*Source records*.
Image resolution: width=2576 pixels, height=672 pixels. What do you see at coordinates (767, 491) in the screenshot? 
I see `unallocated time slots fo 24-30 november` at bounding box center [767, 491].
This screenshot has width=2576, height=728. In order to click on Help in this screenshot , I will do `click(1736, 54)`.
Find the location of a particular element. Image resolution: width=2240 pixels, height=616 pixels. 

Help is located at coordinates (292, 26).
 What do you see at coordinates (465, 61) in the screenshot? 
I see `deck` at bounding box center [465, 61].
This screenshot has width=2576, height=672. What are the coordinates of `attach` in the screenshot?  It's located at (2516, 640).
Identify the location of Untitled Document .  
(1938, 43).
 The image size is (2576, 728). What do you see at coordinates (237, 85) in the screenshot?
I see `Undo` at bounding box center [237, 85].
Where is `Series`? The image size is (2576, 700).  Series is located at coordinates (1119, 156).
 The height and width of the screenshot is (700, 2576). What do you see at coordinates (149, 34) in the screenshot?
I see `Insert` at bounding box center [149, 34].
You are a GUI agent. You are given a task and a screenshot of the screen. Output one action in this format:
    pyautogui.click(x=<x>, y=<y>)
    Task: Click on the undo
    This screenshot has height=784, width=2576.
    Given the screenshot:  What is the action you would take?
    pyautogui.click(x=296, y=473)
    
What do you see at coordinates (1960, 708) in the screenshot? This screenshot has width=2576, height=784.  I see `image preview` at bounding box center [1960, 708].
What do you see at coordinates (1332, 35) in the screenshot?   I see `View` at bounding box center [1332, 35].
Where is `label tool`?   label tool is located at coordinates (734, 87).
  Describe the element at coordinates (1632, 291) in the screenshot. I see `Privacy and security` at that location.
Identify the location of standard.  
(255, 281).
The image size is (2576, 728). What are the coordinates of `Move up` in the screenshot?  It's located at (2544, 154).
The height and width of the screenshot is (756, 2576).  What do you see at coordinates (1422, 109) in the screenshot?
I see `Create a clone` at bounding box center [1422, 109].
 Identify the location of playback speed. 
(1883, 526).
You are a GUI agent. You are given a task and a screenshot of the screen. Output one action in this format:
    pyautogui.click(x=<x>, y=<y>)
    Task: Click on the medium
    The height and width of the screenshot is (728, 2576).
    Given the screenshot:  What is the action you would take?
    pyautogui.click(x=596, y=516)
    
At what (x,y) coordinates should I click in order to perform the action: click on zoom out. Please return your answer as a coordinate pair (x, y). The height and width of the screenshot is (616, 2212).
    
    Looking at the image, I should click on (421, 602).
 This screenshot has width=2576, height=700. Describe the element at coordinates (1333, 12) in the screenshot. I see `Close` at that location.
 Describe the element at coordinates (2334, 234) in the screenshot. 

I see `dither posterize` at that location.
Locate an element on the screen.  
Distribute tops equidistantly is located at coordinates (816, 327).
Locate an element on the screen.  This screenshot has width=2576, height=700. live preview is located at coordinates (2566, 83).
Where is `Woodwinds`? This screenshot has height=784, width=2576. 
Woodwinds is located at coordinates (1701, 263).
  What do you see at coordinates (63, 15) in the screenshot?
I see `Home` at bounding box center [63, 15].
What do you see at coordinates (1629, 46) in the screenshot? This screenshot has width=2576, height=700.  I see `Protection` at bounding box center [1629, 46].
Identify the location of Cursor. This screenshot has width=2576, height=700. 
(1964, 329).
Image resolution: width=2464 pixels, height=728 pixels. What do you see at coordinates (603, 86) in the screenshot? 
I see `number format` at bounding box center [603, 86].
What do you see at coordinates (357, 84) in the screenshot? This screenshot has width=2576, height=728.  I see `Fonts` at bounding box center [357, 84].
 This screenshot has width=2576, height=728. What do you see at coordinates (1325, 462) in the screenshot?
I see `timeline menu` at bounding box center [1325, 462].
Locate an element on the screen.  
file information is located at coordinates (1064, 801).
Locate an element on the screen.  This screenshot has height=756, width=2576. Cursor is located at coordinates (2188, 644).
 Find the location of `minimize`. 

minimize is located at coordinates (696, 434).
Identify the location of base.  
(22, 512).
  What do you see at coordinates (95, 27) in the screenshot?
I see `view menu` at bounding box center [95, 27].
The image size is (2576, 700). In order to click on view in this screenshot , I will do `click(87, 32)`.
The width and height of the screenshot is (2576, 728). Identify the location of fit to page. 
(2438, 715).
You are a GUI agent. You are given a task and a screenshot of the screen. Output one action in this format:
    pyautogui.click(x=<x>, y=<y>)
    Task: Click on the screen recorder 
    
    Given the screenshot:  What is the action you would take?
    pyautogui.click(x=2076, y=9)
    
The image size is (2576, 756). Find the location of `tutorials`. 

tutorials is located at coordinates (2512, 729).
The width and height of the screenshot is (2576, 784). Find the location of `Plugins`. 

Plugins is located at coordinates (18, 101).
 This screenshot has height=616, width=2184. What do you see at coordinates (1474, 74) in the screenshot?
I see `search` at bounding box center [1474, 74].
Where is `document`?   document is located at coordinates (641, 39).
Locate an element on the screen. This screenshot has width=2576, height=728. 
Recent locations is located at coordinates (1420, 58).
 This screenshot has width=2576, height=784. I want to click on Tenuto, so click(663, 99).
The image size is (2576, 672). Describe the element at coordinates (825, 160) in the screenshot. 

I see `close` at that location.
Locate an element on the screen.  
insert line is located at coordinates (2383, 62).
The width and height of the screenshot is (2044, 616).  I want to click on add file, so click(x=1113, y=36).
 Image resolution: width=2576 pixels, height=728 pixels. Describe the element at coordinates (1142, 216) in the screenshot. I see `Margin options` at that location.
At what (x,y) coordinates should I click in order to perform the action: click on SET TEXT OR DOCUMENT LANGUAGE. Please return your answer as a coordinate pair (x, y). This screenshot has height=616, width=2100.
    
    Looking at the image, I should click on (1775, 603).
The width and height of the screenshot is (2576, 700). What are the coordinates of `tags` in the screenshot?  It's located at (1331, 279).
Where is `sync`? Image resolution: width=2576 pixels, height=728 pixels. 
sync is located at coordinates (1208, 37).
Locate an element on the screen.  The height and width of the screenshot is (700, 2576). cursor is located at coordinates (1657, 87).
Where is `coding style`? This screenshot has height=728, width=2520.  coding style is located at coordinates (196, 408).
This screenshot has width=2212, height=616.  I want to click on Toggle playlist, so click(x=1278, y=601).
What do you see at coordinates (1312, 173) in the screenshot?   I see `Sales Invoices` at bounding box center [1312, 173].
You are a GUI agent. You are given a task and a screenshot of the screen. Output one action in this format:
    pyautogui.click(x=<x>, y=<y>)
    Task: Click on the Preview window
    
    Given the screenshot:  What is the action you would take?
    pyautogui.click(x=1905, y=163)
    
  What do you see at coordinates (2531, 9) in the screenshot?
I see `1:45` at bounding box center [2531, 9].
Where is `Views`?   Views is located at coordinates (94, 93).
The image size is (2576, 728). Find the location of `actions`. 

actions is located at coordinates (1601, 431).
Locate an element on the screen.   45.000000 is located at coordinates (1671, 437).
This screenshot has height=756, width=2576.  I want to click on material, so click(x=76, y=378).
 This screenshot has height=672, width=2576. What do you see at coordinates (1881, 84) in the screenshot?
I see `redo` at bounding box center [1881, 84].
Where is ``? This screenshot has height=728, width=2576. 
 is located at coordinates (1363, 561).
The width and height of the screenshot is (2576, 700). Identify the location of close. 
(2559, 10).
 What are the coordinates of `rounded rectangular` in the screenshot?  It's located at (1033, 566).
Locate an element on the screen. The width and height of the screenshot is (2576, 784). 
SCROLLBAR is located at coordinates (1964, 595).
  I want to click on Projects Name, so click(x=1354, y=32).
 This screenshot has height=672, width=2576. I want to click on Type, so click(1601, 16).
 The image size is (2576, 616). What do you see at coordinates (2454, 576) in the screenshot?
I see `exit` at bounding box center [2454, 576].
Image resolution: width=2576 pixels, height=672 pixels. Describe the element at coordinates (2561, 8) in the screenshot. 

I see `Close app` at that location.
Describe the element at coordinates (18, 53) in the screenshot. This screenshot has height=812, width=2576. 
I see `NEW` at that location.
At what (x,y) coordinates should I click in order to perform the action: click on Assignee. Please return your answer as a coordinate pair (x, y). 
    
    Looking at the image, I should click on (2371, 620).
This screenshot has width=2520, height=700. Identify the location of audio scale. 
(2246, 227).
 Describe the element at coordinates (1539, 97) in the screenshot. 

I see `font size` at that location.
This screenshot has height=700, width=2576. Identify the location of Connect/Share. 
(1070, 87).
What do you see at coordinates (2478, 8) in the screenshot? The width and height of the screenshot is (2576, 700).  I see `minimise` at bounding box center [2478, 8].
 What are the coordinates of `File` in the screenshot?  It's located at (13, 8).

*YOUR GOAL*.
Repeat the lines of the records without any changes, starting at the line containing "is (616, 2212)." and ending with the line containing "coordinates (2566, 83).", both of those lines included.

*RESPONSE TO THIS TASK*.
At what (x,y) coordinates should I click in order to perform the action: click on zoom out. Please return your answer as a coordinate pair (x, y). The height and width of the screenshot is (616, 2212).
    
    Looking at the image, I should click on (421, 602).
 This screenshot has width=2576, height=700. Describe the element at coordinates (1333, 12) in the screenshot. I see `Close` at that location.
 Describe the element at coordinates (2334, 234) in the screenshot. 

I see `dither posterize` at that location.
Locate an element on the screen.  
Distribute tops equidistantly is located at coordinates (816, 327).
Locate an element on the screen.  This screenshot has width=2576, height=700. live preview is located at coordinates (2566, 83).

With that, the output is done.